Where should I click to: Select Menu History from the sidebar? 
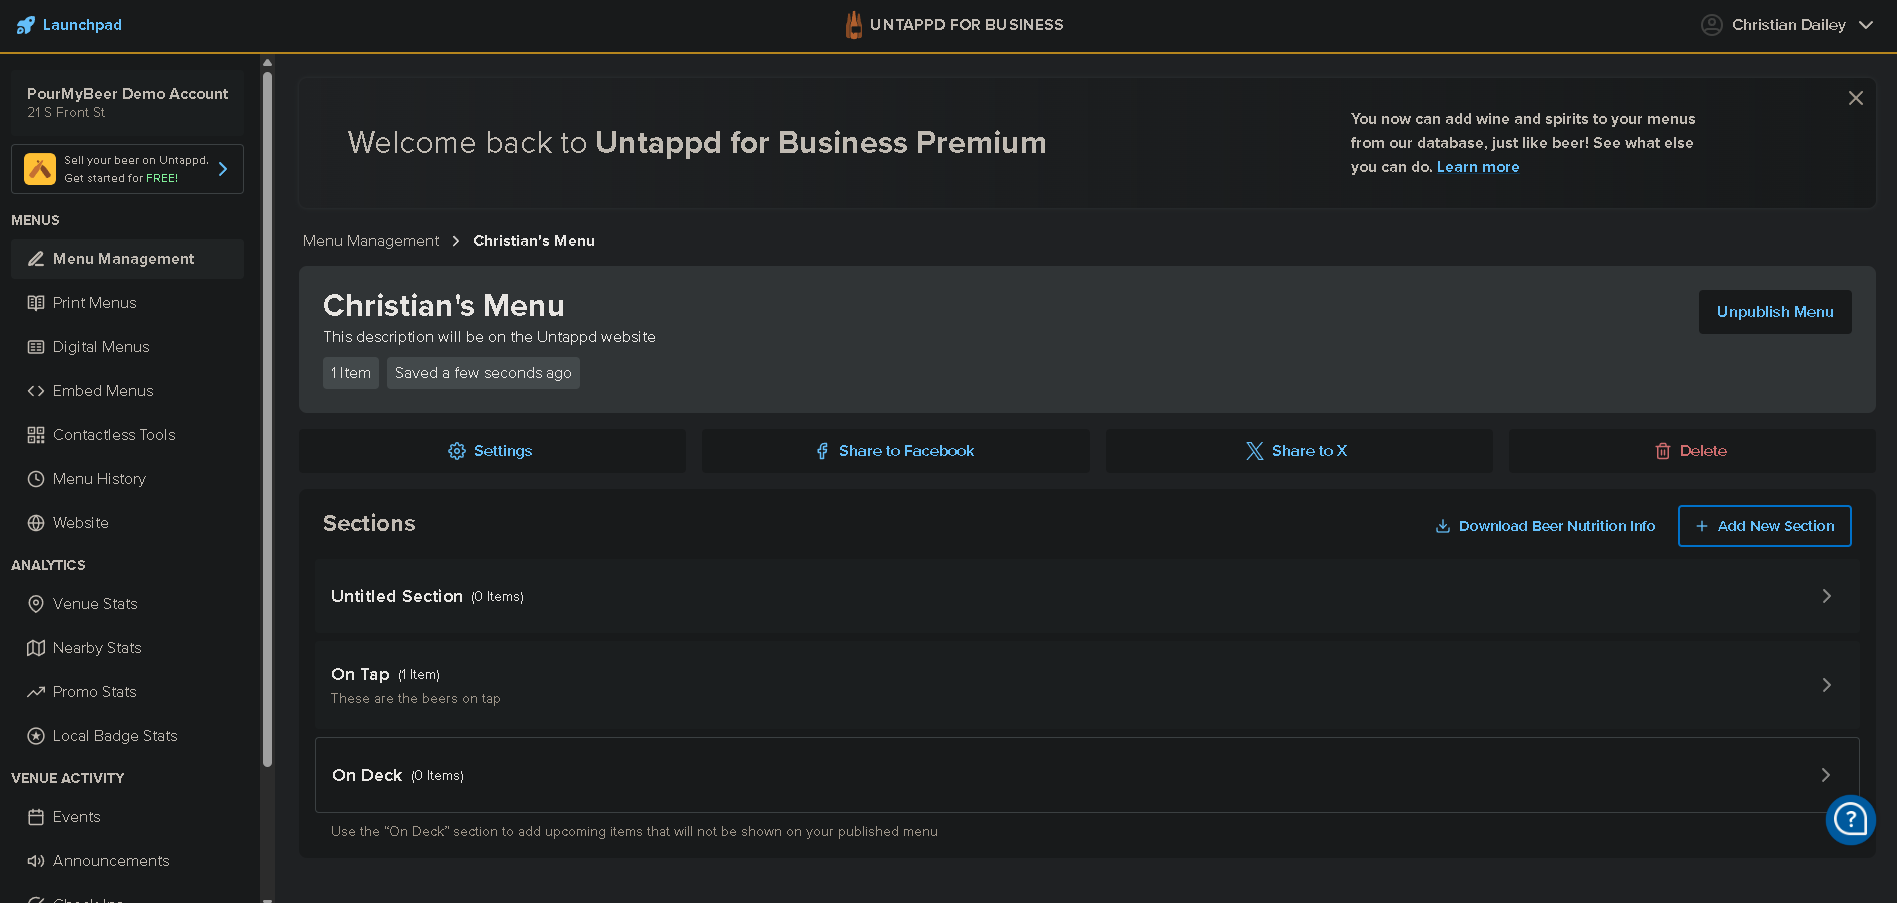99,479
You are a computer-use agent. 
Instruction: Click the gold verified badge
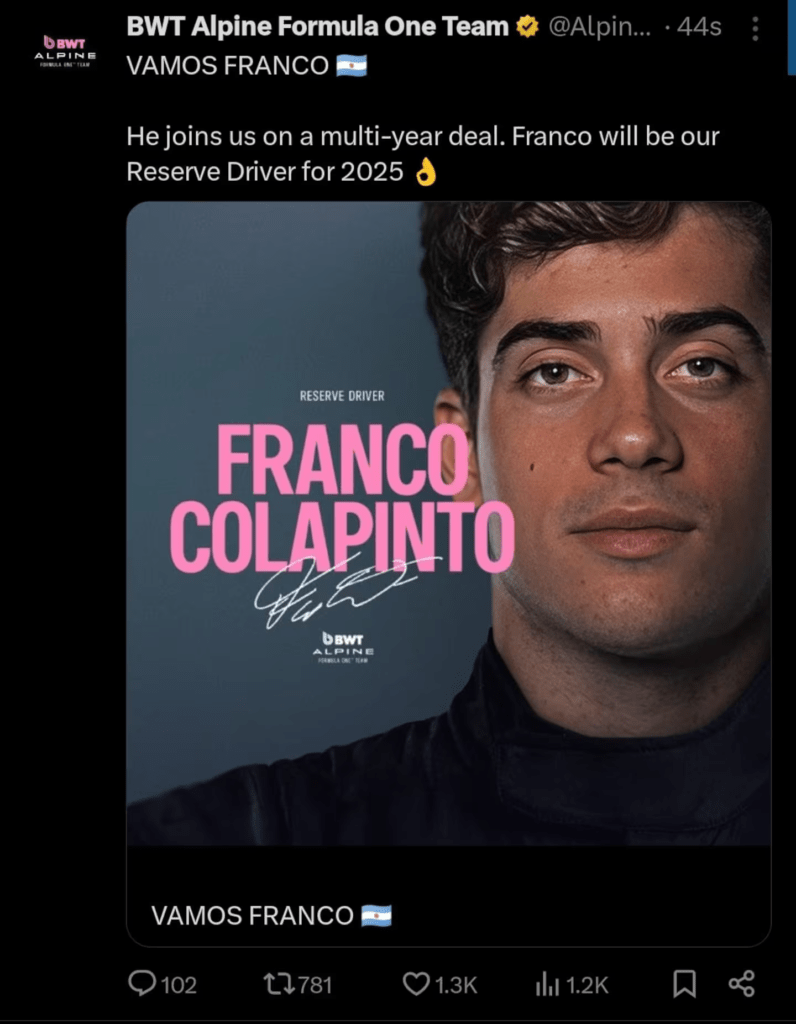pyautogui.click(x=528, y=27)
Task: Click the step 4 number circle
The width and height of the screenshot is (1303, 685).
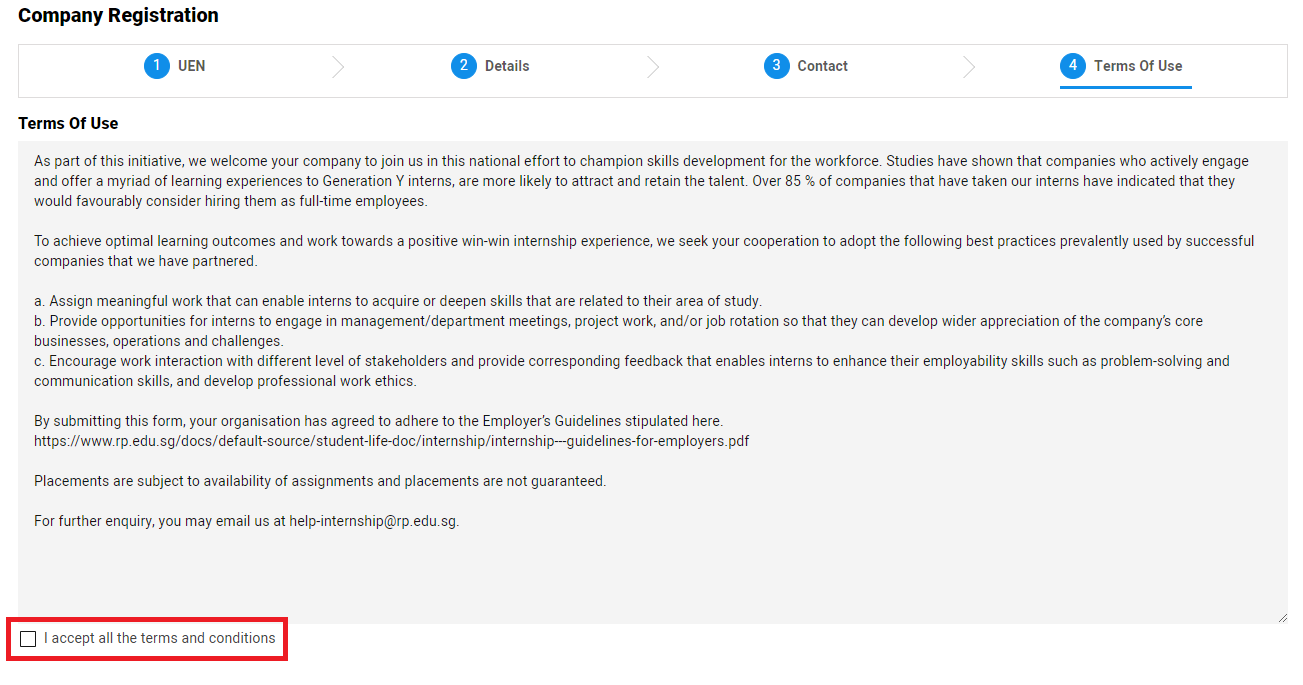Action: point(1073,66)
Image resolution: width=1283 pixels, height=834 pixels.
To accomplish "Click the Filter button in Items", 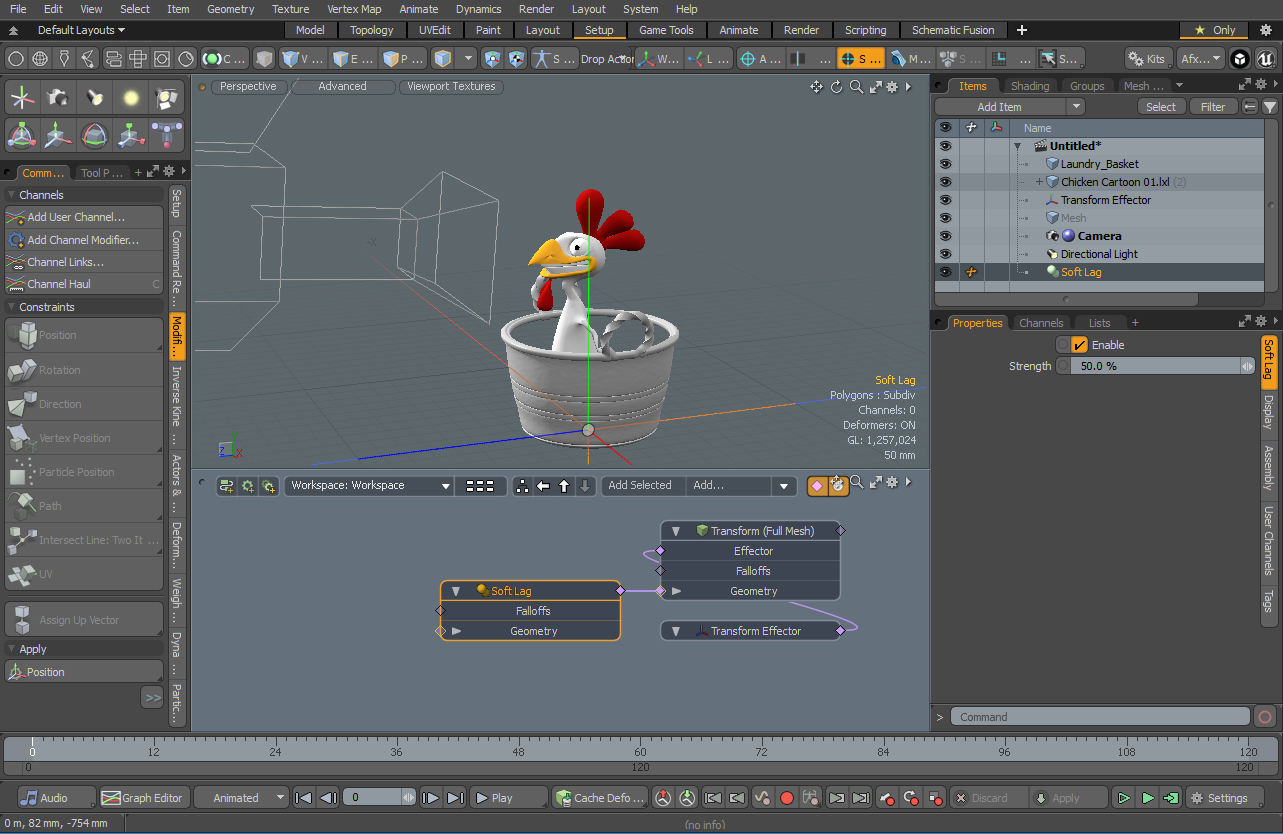I will (1212, 107).
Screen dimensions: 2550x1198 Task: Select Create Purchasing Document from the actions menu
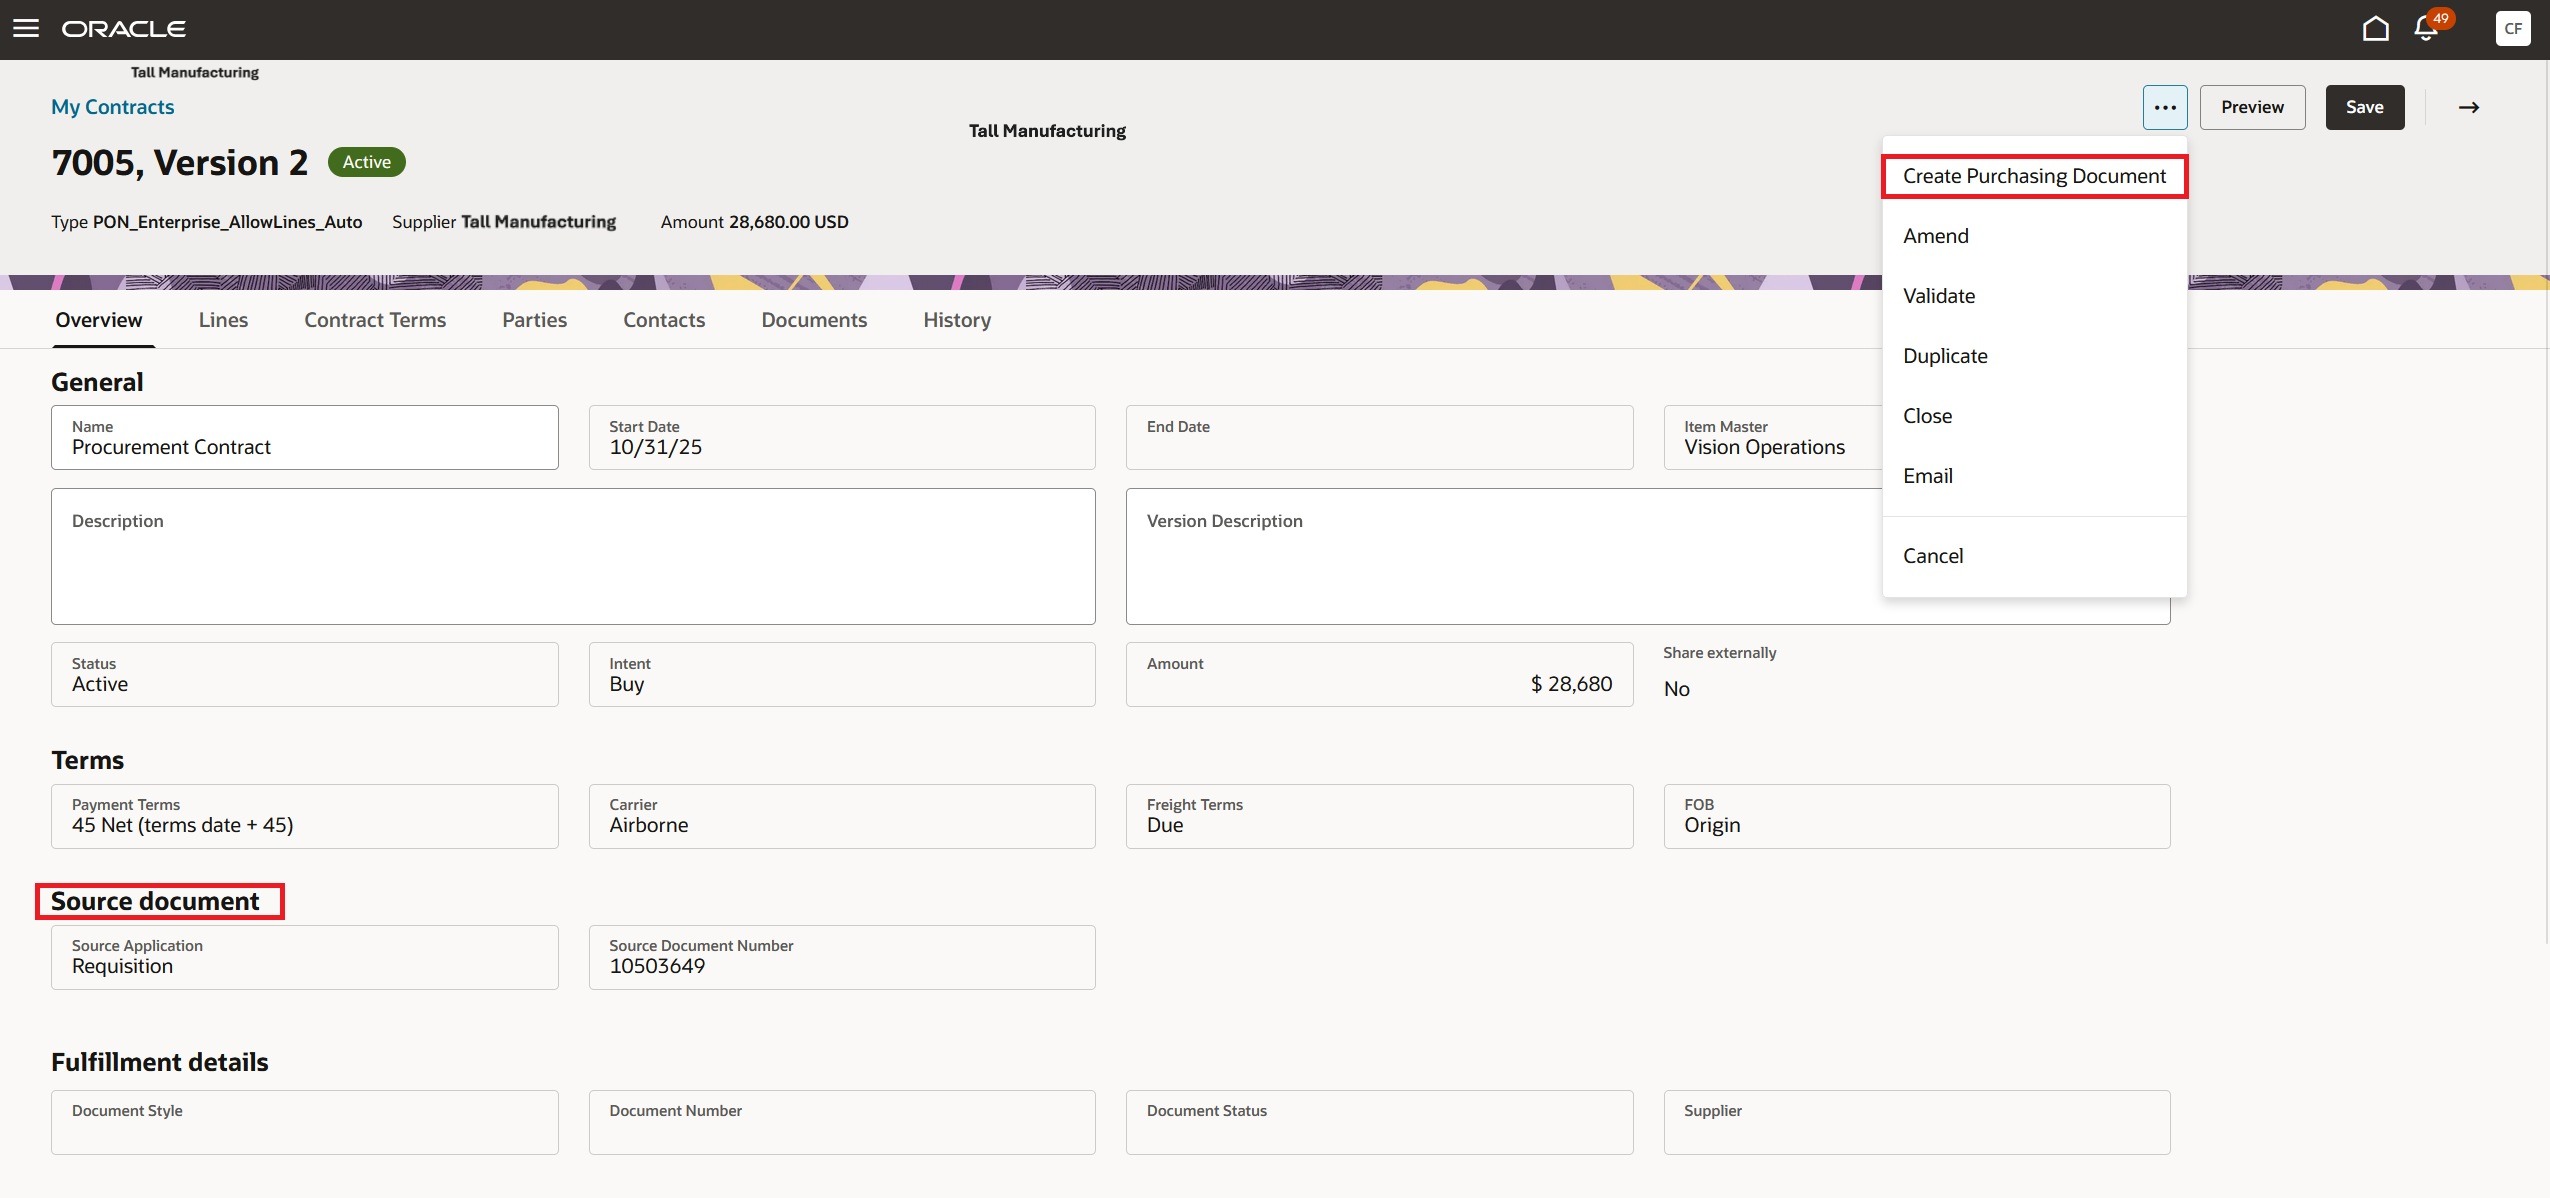tap(2034, 175)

───

**AIM:**
Please copy out word for word the lines from the start of the records through the line containing "Action: point(1073,66)", inclusive, leaving the pictures out.

**RESPONSE TO THE TASK:**
Where should I click to: Select Menu History from the sidebar? 
99,479
You are a computer-use agent. 
Instruction: Click the gold verified badge
pyautogui.click(x=528, y=27)
Task: Click the step 4 number circle
The width and height of the screenshot is (1303, 685).
Action: point(1073,66)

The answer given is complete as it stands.